[Pixel coordinate grounding data]
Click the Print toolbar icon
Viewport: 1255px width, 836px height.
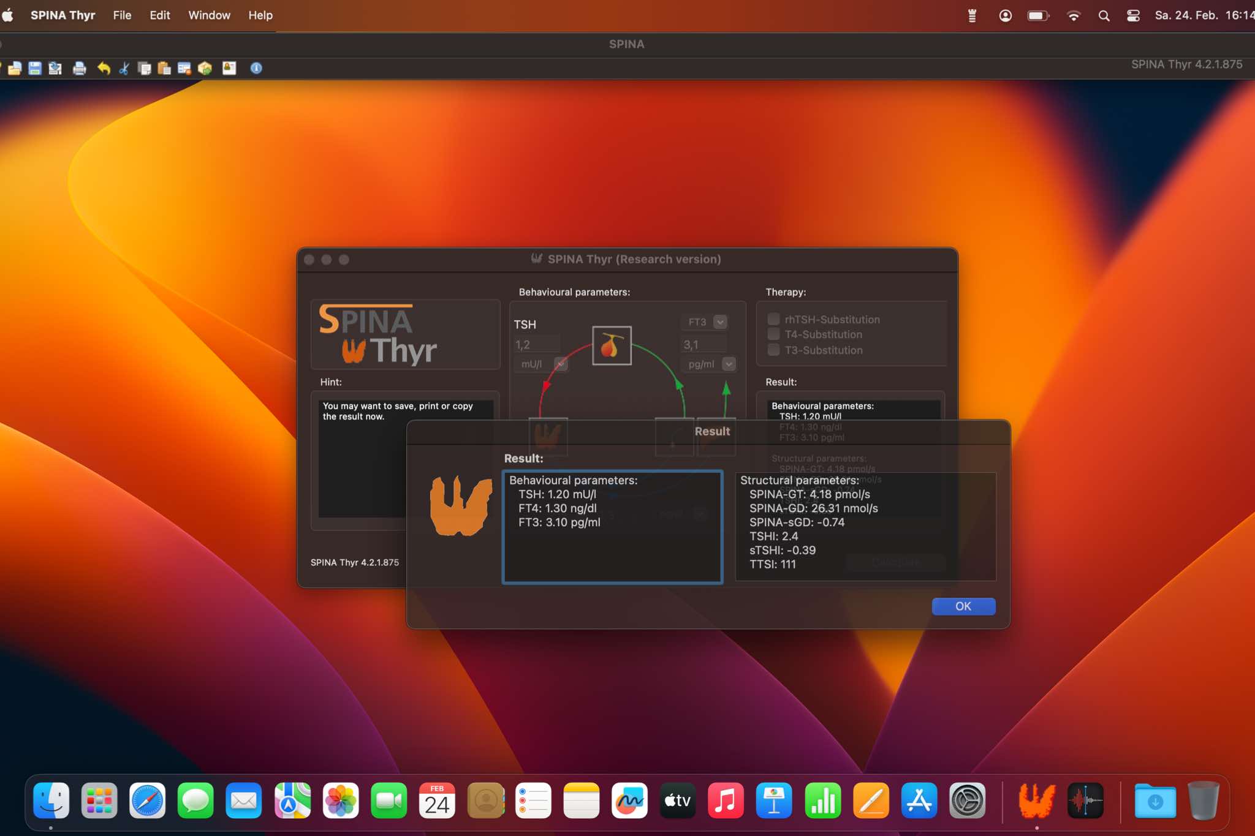(79, 68)
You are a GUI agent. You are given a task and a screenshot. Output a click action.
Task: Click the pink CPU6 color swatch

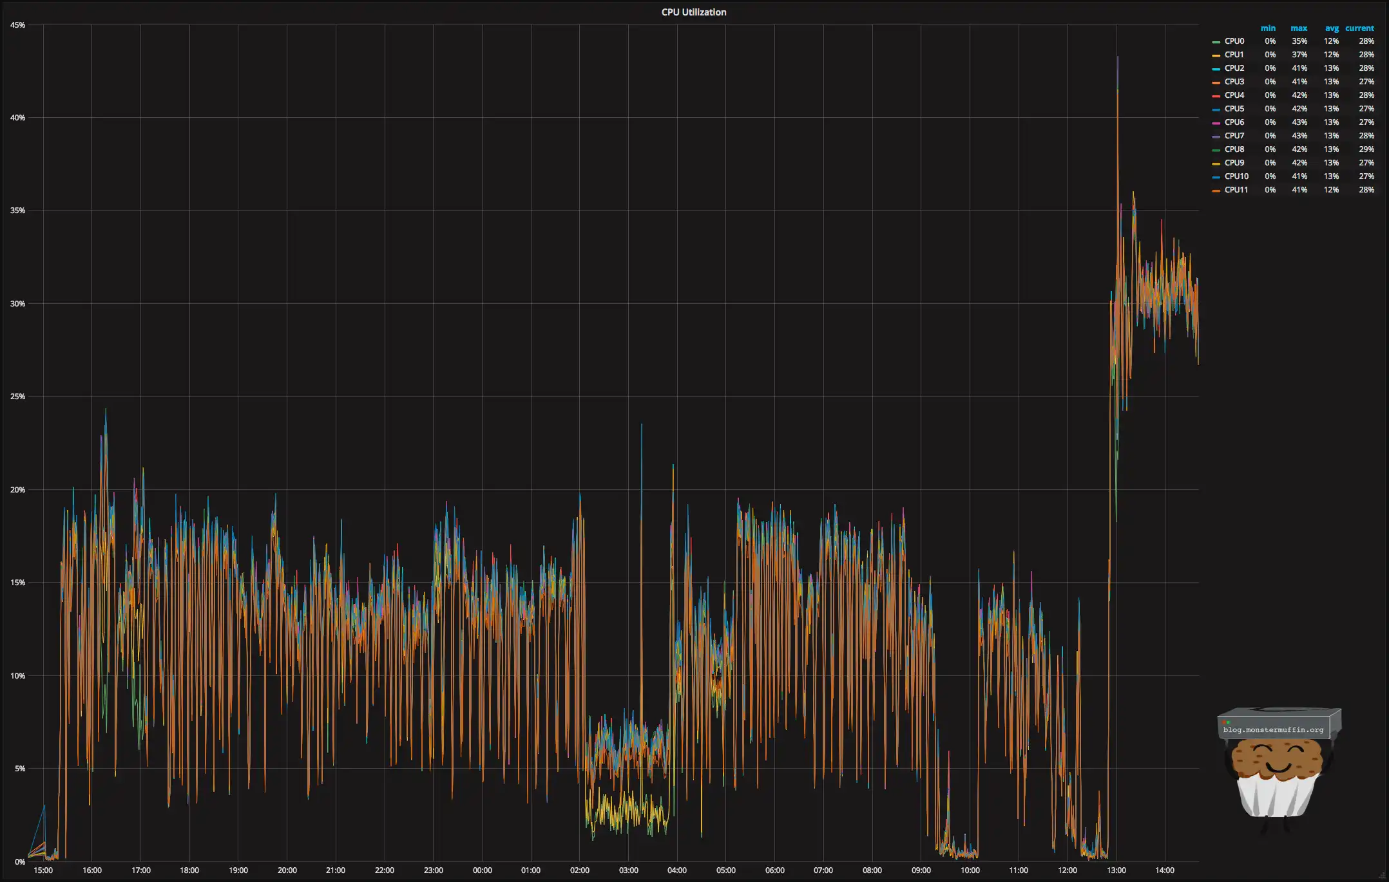(x=1216, y=123)
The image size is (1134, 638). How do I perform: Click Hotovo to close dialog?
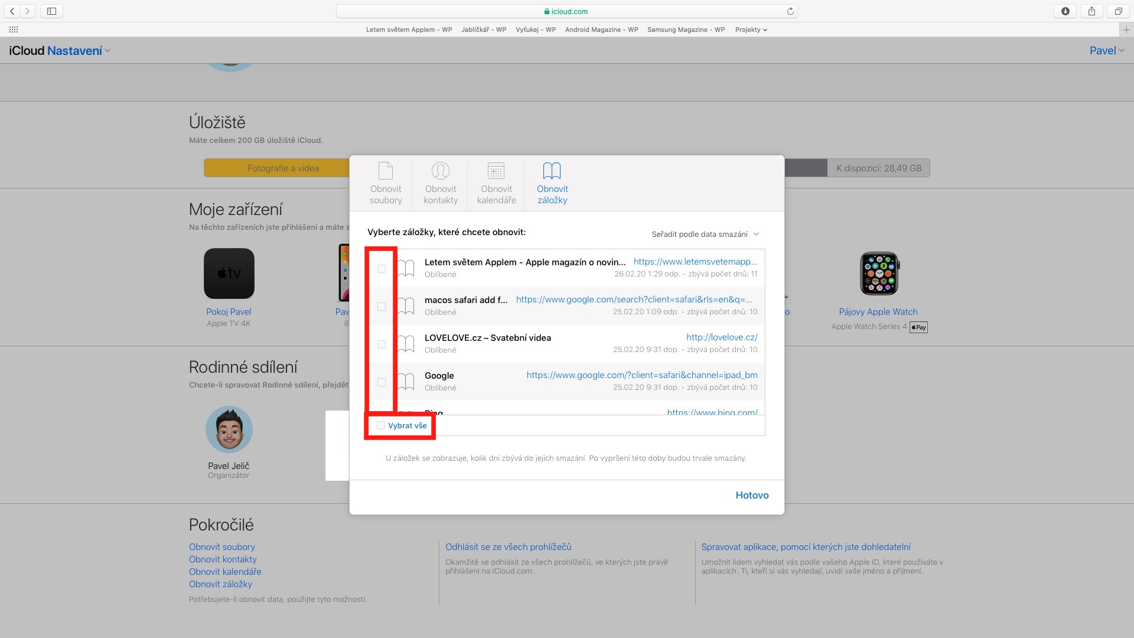[751, 495]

* [Requirement]:
Every record must be returned exactly. Leave its pictures out.

* [Task output]:
Click the Print toolbar icon
Viewport: 1255px width, 836px height.
(79, 68)
You are a GUI agent. You are given a task and a screenshot. Output a click action.
Task: Click the pink CPU6 color swatch

(x=1216, y=123)
The image size is (1134, 638). How do I perform: Click Hotovo to close dialog?
[751, 495]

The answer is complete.